Disinfection Byproducts: Many and Varied

Hundreds of DBPs have been reported in the scientific literature since EPA scientists first found low levels of chloroform in chlorinated drinking water in 1974. Thirty years later, EPA estimates that less than half of all chlorinated DBPs have been identified. Most of the successfully characterized DBPs are easily extracted from water using analytical techniques; those more difficult to extract remain a challenge to identify. Although substantial progress has been made in investigating chlorinated HAAs and THMs, the body of knowledge on the large number of DBPs resulting from alternative disinfectants is meager. EPA is attempting to characterize all chemicals formed during water treatment so that it can minimize public exposure to the most potentially hazardous DBPs while still maintaining microbiologically safe, healthful drinking water.

Gathering Data Through the Nationwide Disinfection By-product (DBP) Occurrence Study

The Nationwide Disinfection By-product Occurrence Study was undertaken by EPA to characterize and quantify DBPs formed throughout the United States. Drinking water across the country was sampled. To limit the number of compounds analyzed to a manageable quantity, EPA experts were asked to prioritize, by potential toxicity, over 500 DBPs reported in the literature. The result is a list of approximately 50 priority compounds. EPA's goal is to conduct a complete assessment of DBPs formed by different treatments in various regions of the nation.
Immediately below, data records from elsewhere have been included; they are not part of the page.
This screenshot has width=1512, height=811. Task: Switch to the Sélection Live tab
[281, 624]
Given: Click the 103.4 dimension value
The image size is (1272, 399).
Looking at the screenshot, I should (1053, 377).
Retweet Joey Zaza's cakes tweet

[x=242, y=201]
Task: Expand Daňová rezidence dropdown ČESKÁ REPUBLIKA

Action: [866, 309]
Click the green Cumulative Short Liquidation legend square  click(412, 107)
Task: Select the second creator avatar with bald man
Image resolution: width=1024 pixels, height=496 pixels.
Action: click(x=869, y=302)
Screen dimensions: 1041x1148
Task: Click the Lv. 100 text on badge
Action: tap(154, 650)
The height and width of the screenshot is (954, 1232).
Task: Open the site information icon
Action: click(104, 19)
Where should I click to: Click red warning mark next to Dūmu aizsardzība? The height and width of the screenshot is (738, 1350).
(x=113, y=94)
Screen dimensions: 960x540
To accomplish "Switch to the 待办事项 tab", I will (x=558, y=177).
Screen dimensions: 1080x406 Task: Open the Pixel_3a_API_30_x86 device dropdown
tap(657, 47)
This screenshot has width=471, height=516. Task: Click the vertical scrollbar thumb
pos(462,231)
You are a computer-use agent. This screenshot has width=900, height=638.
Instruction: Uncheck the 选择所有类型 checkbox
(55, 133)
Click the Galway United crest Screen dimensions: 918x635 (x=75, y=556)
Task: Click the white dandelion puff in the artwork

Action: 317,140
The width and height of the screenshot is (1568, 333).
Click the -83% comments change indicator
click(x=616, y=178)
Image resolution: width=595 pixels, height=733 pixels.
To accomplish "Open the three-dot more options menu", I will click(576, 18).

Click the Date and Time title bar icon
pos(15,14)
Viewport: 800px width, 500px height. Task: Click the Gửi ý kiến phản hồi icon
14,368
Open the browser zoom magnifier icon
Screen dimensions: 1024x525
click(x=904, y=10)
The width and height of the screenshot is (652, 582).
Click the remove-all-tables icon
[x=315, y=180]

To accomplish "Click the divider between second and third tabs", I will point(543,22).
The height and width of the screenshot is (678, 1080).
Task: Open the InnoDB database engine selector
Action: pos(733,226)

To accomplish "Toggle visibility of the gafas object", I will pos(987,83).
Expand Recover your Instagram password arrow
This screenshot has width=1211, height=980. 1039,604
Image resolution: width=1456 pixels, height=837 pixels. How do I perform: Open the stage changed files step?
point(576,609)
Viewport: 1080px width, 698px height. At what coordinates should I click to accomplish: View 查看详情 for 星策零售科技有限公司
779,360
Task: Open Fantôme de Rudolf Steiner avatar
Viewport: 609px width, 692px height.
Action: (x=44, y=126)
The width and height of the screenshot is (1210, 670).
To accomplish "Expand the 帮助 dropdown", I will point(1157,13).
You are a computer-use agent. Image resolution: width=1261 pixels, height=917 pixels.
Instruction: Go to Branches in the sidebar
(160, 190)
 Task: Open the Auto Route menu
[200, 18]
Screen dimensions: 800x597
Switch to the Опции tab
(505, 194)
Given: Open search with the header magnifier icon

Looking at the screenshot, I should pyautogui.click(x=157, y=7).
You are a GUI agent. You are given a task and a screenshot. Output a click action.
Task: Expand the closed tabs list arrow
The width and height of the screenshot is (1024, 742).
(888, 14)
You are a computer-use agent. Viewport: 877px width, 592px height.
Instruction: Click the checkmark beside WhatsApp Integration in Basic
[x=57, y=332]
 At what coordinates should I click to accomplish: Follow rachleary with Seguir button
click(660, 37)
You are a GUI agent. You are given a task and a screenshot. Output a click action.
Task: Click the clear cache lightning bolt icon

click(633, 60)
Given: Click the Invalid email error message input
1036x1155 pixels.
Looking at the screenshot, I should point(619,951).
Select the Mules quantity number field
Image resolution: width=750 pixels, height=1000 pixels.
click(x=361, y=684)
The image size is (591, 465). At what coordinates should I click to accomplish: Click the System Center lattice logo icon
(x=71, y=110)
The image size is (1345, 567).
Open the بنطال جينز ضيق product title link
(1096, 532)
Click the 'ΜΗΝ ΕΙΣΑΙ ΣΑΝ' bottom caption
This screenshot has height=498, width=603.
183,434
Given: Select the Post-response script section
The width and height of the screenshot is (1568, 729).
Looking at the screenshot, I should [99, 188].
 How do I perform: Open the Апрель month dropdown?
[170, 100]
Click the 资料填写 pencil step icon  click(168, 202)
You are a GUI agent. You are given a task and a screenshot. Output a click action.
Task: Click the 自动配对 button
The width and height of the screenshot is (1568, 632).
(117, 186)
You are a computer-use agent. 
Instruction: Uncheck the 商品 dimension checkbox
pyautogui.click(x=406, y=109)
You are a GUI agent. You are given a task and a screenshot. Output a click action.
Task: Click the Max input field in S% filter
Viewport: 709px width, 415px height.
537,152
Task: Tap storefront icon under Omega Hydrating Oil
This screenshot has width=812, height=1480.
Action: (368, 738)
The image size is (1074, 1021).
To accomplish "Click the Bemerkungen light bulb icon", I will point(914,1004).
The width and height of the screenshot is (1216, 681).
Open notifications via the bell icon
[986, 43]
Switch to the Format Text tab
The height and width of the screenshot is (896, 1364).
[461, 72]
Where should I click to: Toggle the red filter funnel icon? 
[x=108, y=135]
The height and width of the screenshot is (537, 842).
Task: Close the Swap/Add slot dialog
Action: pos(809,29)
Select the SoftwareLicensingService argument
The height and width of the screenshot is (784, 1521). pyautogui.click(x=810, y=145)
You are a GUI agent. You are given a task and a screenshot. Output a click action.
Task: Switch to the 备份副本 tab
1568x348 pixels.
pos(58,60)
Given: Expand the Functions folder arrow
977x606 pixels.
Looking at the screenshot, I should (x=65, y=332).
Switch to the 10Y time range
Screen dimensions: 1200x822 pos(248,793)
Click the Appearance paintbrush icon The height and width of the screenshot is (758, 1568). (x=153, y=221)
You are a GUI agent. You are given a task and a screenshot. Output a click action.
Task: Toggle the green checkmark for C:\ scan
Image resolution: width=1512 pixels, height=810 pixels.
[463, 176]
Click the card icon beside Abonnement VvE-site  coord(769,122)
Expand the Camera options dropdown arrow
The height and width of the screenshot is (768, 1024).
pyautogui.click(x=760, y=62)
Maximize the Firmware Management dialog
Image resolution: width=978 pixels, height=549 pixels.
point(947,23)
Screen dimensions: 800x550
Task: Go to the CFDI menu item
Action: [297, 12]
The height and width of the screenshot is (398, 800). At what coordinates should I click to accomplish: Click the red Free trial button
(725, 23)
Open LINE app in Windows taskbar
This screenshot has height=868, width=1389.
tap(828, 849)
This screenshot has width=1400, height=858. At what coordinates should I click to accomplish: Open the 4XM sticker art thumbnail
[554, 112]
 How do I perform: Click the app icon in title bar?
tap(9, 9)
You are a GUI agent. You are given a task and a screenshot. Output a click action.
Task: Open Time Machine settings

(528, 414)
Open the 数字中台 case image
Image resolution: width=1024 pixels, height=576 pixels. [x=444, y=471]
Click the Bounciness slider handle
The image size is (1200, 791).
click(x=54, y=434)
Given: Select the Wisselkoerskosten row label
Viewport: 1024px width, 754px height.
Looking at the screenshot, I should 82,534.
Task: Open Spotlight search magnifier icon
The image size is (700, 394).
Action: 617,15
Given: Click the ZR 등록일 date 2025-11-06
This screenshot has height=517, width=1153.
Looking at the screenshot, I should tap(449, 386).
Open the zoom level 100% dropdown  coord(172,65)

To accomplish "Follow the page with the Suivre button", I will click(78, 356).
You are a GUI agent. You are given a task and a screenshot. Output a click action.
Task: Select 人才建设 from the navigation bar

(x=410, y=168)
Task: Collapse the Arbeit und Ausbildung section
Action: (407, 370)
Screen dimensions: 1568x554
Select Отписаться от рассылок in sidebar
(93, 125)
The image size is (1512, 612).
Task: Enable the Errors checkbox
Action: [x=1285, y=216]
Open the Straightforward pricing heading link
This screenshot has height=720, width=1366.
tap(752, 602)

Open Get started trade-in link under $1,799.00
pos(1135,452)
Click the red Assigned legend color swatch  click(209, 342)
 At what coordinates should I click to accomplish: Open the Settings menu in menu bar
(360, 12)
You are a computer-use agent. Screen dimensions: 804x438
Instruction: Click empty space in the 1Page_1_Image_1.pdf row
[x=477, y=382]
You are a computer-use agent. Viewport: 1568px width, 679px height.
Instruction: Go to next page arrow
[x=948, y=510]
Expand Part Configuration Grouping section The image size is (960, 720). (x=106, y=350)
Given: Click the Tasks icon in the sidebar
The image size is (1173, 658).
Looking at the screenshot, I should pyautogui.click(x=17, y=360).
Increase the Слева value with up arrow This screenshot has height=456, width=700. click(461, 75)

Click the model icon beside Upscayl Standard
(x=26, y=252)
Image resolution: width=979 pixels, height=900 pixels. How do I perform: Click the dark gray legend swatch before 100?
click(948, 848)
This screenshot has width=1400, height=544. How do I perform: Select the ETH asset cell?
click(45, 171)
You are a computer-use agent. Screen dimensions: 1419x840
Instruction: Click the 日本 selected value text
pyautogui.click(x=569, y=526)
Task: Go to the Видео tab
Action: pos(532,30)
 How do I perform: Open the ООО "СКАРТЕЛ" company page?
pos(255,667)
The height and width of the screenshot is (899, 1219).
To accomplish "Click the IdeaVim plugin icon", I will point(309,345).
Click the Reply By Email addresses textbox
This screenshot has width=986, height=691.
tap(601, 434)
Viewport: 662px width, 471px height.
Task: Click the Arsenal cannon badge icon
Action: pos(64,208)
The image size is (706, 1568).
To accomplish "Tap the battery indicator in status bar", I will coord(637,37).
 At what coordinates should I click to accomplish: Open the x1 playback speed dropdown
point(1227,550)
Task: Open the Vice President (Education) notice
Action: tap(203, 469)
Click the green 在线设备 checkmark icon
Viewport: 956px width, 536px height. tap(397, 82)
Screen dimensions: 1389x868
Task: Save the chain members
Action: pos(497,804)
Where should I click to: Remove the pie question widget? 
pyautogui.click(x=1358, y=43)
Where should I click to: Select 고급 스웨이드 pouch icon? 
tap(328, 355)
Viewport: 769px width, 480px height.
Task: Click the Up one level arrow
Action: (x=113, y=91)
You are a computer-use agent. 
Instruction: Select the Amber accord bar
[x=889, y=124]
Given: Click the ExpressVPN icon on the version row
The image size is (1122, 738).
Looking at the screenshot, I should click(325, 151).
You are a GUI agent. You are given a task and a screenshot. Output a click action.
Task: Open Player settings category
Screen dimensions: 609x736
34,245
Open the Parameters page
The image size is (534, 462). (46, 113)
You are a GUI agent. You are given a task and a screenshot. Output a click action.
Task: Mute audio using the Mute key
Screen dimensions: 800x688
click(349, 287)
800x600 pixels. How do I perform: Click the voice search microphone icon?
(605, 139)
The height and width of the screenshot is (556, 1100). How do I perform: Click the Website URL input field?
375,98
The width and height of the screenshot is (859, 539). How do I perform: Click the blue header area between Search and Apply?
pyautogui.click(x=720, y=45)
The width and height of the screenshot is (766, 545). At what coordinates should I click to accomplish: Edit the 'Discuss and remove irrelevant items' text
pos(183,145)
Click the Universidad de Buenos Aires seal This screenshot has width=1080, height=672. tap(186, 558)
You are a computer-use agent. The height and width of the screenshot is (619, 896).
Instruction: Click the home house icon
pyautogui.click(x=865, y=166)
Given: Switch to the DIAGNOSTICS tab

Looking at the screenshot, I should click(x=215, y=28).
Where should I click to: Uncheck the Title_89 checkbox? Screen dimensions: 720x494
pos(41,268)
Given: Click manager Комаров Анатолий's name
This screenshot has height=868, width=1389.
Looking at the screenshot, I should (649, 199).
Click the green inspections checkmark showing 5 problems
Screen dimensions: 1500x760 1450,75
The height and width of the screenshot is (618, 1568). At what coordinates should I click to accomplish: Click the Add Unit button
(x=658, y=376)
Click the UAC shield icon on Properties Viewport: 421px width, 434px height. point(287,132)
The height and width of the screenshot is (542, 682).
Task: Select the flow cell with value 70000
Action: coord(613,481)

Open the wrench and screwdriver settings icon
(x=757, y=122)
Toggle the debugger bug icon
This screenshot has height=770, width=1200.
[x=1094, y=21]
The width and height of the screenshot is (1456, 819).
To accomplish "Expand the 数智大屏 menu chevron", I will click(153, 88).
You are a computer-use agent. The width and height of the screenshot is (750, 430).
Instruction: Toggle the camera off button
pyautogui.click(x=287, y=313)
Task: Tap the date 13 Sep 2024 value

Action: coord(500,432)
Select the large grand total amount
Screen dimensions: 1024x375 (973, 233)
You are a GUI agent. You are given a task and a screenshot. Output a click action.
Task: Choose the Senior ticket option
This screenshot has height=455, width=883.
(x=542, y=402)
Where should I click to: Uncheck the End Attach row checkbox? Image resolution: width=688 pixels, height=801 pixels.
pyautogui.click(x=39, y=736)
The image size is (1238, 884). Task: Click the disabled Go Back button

An important result of the EPA study is the development of information about DBPs from increasingly popular alternative disinfectants. The table below outlines the significant prioritized DBPs associated with each alternative disinfection technique:

Levels of many of the prioritized DBPs resulting from the treatments listed above are higher than levels of THMs and HAAs resulting from chlorination. These study results have implications for utilities considering replacing chlorination with alternative disinfection methods to meet EPA's DBP regulations. A facility treating source water containing naturally elevated bromine levels, for example, might consider avoiding chloramine treatment.

Understanding the Big Picture

Widespread drinking water treatment remains today no less a public health triumph than it was a century ago. A safe, abundant water supply that virtually eliminates waterborne disease frees a society to pursue greater goals. The immeasurable value of safe water to human life is reflected in the United Nations Millennium Goal to "halve, by 2015, the proportion of people without sustainable access to safe drinking water and basic sanitation."

Today's water treatment professionals are faced with a growing database of complex information on DBPs. Their challenge will be to map out the optimum course for managing these compounds, taking into consideration the unique characteristics of their source water and keeping in mind the first priority--eliminating waterborne pathogens.